## Lines of data
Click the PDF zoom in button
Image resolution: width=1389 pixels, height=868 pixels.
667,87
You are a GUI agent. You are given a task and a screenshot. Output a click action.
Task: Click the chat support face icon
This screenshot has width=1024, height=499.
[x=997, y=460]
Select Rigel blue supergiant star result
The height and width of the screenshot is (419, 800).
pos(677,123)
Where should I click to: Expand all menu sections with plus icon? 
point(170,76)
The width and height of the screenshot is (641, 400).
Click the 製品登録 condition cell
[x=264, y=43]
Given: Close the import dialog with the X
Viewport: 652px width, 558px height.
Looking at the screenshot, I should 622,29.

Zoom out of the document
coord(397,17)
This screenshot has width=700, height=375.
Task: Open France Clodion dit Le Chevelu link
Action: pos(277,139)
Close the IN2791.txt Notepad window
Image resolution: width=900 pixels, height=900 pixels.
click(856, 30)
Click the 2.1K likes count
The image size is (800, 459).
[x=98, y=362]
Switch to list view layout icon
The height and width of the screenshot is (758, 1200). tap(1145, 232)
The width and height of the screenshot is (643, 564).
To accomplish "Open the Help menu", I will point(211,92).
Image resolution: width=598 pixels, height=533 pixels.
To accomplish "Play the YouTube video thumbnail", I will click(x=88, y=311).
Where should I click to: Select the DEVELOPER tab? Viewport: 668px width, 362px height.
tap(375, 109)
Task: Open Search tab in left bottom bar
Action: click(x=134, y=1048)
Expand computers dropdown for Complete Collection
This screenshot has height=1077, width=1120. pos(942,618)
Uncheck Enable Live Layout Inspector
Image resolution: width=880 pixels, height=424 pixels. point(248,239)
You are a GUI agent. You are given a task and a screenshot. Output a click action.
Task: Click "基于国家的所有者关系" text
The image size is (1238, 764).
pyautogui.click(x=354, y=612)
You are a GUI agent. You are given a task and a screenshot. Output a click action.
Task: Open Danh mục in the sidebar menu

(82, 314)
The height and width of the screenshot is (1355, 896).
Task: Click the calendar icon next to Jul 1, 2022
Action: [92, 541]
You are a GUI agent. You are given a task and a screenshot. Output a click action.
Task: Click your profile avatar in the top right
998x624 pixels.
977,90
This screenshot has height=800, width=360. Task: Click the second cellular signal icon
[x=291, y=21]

## TASK DESCRIPTION
Rewrite the items starting at the line containing "The width and height of the screenshot is (641, 400)." and ending at the line containing "Action: click(x=134, y=1048)", putting "upload dialog" in place of "import dialog" and leaving everything else unchanged.

## RESPONSE TO THE EXERCISE
The width and height of the screenshot is (641, 400).
Click the 製品登録 condition cell
[x=264, y=43]
Given: Close the upload dialog with the X
Viewport: 652px width, 558px height.
Looking at the screenshot, I should 622,29.

Zoom out of the document
coord(397,17)
This screenshot has width=700, height=375.
Task: Open France Clodion dit Le Chevelu link
Action: pos(277,139)
Close the IN2791.txt Notepad window
Image resolution: width=900 pixels, height=900 pixels.
click(856, 30)
Click the 2.1K likes count
The image size is (800, 459).
[x=98, y=362]
Switch to list view layout icon
The height and width of the screenshot is (758, 1200). tap(1145, 232)
The width and height of the screenshot is (643, 564).
To accomplish "Open the Help menu", I will point(211,92).
Image resolution: width=598 pixels, height=533 pixels.
To accomplish "Play the YouTube video thumbnail", I will click(x=88, y=311).
Where should I click to: Select the DEVELOPER tab? Viewport: 668px width, 362px height.
tap(375, 109)
Task: Open Search tab in left bottom bar
Action: click(x=134, y=1048)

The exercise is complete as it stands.